GM to become first automaker to roll out "connected" vehicles
General Motors is taking the lead in producing cars that can almost drive themselves.
The "driver-assist" and "vehicle-to-vehicle" technology enables cars to communicate with other cars and roadside sensors. That should help drivers avoid accidents and reduce traffic congestion.
GM CEO Mary Barra announced Sunday the automaker will begin offering V2V as an option in the Lansing-built Cadillac CTS starting with the 2017 model year.
Barra says the "Super Cruise" system would allow people to drive long distances with the car doing much of the work. But GM says it's working on a system to make sure drivers still pay attention.

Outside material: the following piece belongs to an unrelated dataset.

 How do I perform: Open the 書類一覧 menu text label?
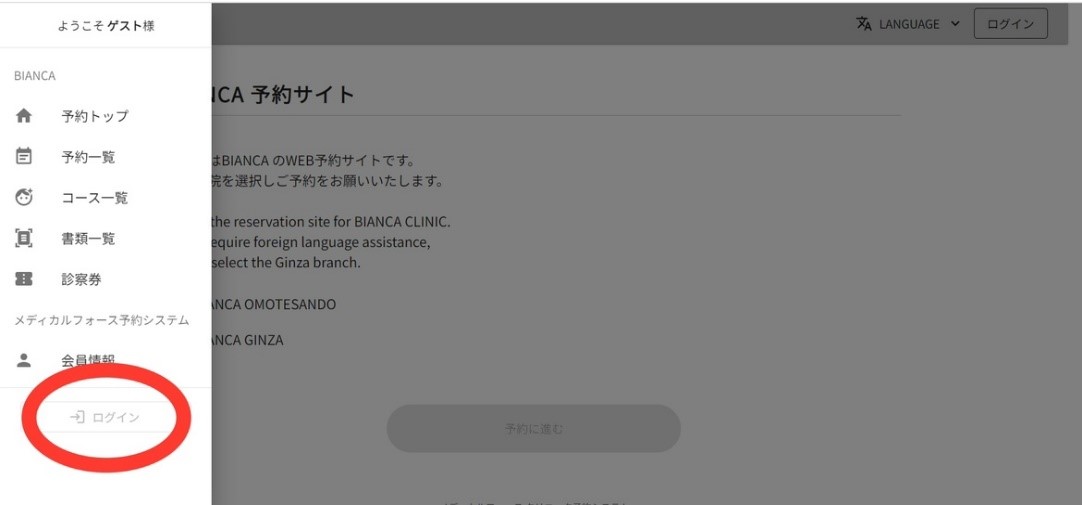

Barra says the future success of V2V depends on the auto industry and governments embracing the technology.
“To get to fully autonomous (vehicles) and all the steps in between and creating a safer driving experience for our customers, we’ve got to do it together,” Barra told reporters after her announcement.
Barra made the announcement at the 21st World Congress on Intelligent Transportation Systems. About 10,000 attendees from 65 countries are in Detroit for the convention.
This auto show is more for auto geeks than gearheads. Safety, not speed, is being showcased.
Scott Belcher is the president of the Intelligent Transportation Society of America. He says the technology being discussed at this week’s conference has the potential of reducing avoidable auto accidents by up to 80%.
“That’s bigger than seat belts. It’s bigger than electronic stability control. It’s bigger than air bags,” says Belcher. “It’s probably the biggest safety technology we’ve seen.”
Belcher adds this is not theoretical. This technology will be widespread in a couple years.
The state of Michigan is already taking steps in implementing the technology needed to make autonomous vehicles work.
Kirk Steudle is the director of the Michigan Department of Transportation.
He says the state is building off a pilot project in Ann Arbor, which has been providing data to assist vehicle-to-vehicle-enabled cars communicate with one another.
He says in the next few years they plan to have V2V technology in place along stretches of major interstates in southeast Michigan.
“From where we started a couple years ago,” says Steudle, “the initial costs have dropped significantly,” though he declines to give a total cost estimate for the project.
But in the end, the success of autonomous cars will depend on the willingness of motorists to take their hands off the wheel.
“Once customers understand the benefit, they’ll embrace it,” says GM CEO Mary Barra. “But it’s critical that it works flawlessly every single time.”